-- Opening Marker --

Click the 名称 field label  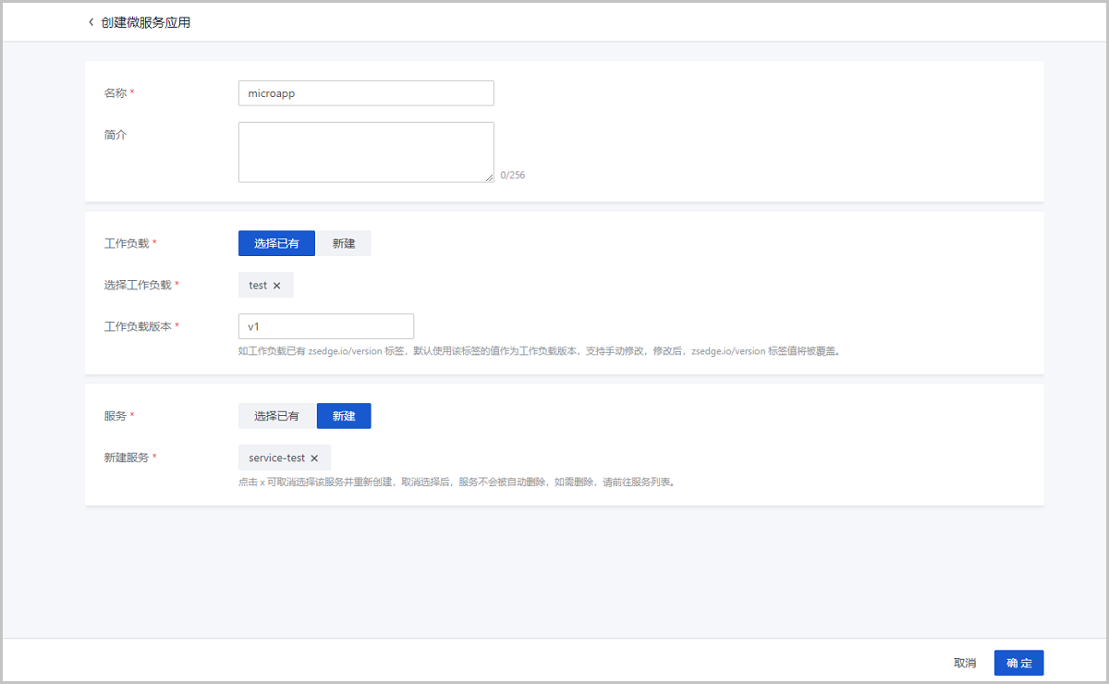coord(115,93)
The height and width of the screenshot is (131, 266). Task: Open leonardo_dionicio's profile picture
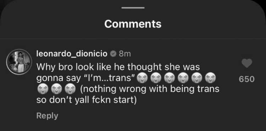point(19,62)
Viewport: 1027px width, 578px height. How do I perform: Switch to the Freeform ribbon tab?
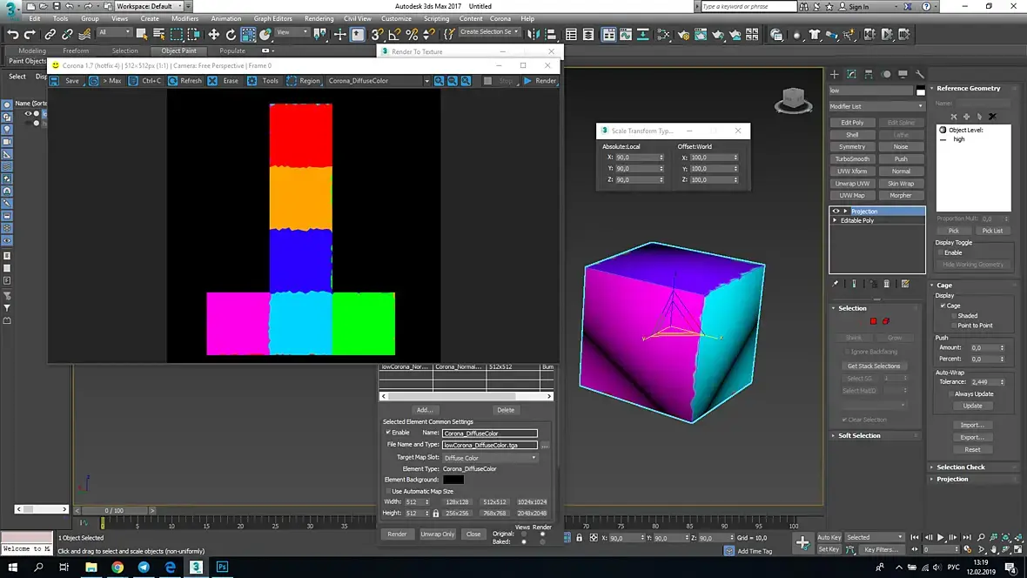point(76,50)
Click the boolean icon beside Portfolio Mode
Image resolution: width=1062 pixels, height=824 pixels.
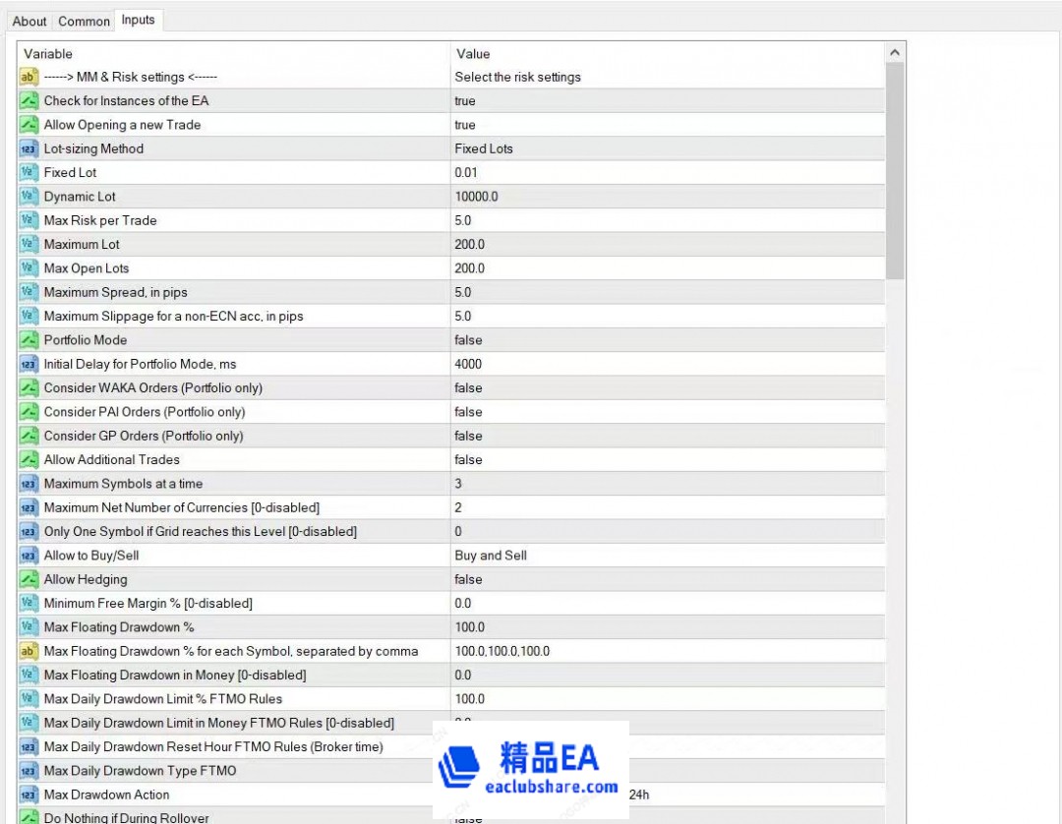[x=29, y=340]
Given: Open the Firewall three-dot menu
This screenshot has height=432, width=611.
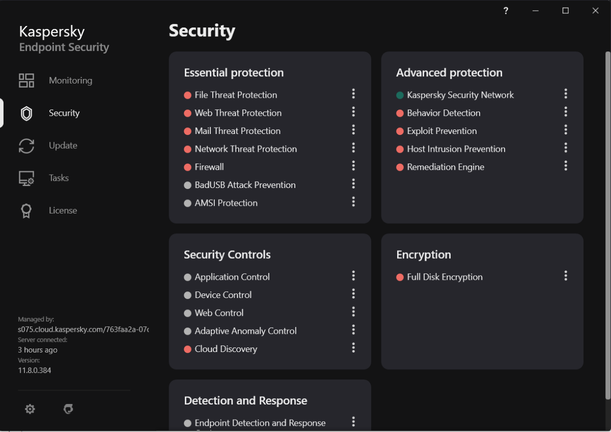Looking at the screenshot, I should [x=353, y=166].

-- Closing Marker --

■ AIM OF THE EXERCISE
Without any pictures, please write out the lines from the one containing "Image resolution: width=1062" through the final line of the data, exactly and inclusive of both ends.

■ EXERCISE RESULT
Image resolution: width=1062 pixels, height=824 pixels.
[x=29, y=340]
Given: Open the Firewall three-dot menu
This screenshot has height=432, width=611.
Looking at the screenshot, I should [x=353, y=166].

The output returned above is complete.